Second, his comment came at the worst possible time, on the day that Israel was burying Dafna Meir, Hy”d, the mother of six, including two adopted children, who was stabbed to death in her home in Otniel in front of one of her children. It was also the day in which a young, expectant mother in Tekoa was stabbed.
Instead of blasting the PA incitement against Israel, which everyone knows is fueling the violence that has claimed 29 lives, he found fault with Israel, accusing it of a double standard. (Morad Badar Abdallah Adias, the 16-year-old who killed Mrs. Meir, told interrogators that he had been “heavily influenced” by anti-Semitic incitement in the Arab media. A Shin Bet agent said Adias viewed anti-Israel propaganda for several hours before leaving home to murder Mrs. Meir.)
You cannot blame Israelis for being “sensitive” about such criticism at a time when the murder of Mrs. Meir — whose life was an inspirational human interest story of the highest order — merits little if any mention in leading media outlets around the world, including The Wall Street Journal, CNN and the Times of London. (Reuters gave it a brief mention in its “latest incident” roundup of the day’s events from Israel.)
You cannot blame Israelis for being “sensitive” when it is subjected to preposterous accusations from the foreign minister of Sweden that it commits “extrajudicial” killings when its security forces and citizens gun down murderers in the act.
Finally, there is the context. That President Barack Obama and Prime Minister Netanyahu do not get along is no secret. The president has practically from his first day in office tried to show that he was shifting gears on U.S. policy in the Middle East, starting with his infamous Cairo speech and concluding with his even more infamous, and dangerous, Iran nuclear agreement.
The unprecedentedly harsh accusation mouthed by Shapiro was seen by many as yet another sign of Washington distancing itself from Israel, tearing at the fabric of a truly “special relationship” that has been important to Israel’s survival.
Shimon Shiffer, the well-known commentator from Yediot Aharonot, expressed the concern as follows: “Shapiro’s criticism is the possibility that the White House is actually joining the European Union and is liable to take similar steps that differentiate between Israeli territories inside the Green Line and those that were conquered in 1967. It’s no exaggeration to assume that Israel will no longer be able to rely on the U.S.’s veto at the U.N. or to enjoy the automatic support that we have been used to.”

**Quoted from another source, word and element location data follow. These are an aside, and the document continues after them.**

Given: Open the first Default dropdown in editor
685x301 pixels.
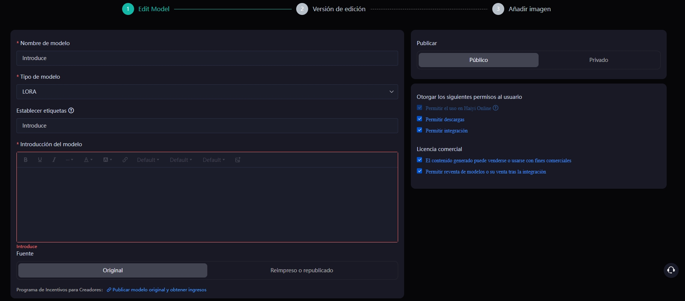Looking at the screenshot, I should (148, 160).
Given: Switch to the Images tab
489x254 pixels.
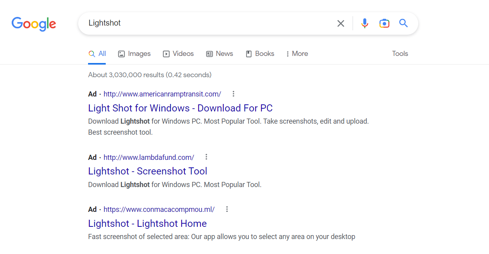Looking at the screenshot, I should click(x=134, y=54).
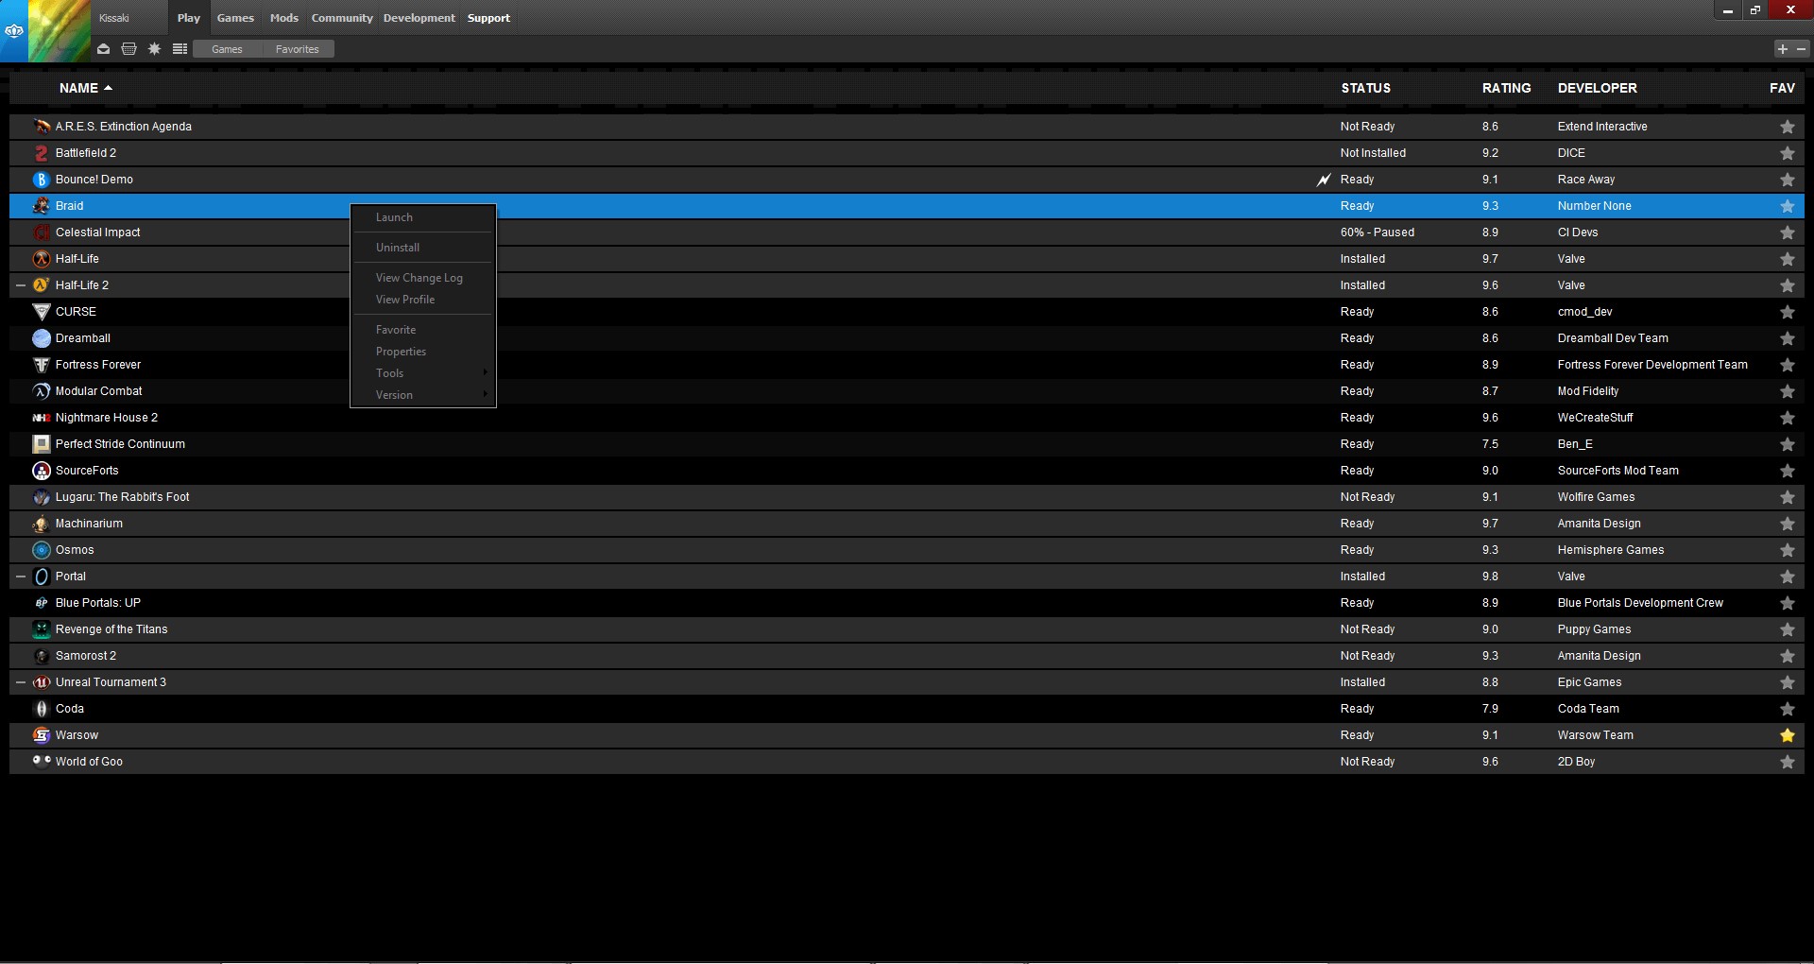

Nonetheless, while the fierce response to Shapiro’s comments was understandable, it was not wise. In his four and a half years in Israel, the ambassador has shown himself to be very close to Israel and its people. He has displayed enormous friendship and sympathy: visiting families of terror victims, traveling to Sderot at times of war to visit children in bomb shelters, and more. These were not mere photo opportunities, but genuine expressions of concern, of connection.
Though as an ambassador his job is to be a mouthpiece for the White House and the State Department, he is known to have pushed back on more than one occasion when he felt Israel was not getting a fair shake.
A day after the diplomatic blow-up, Netanyahu met one-on-one with Shapiro for half an hour and sorted things out. In the circumstances, considering the record of this ambassador and the importance of Israel’s relationship with the United States, it would have been prudent for the prime minister to publicly downplay the controversial remarks and handle the matter privately.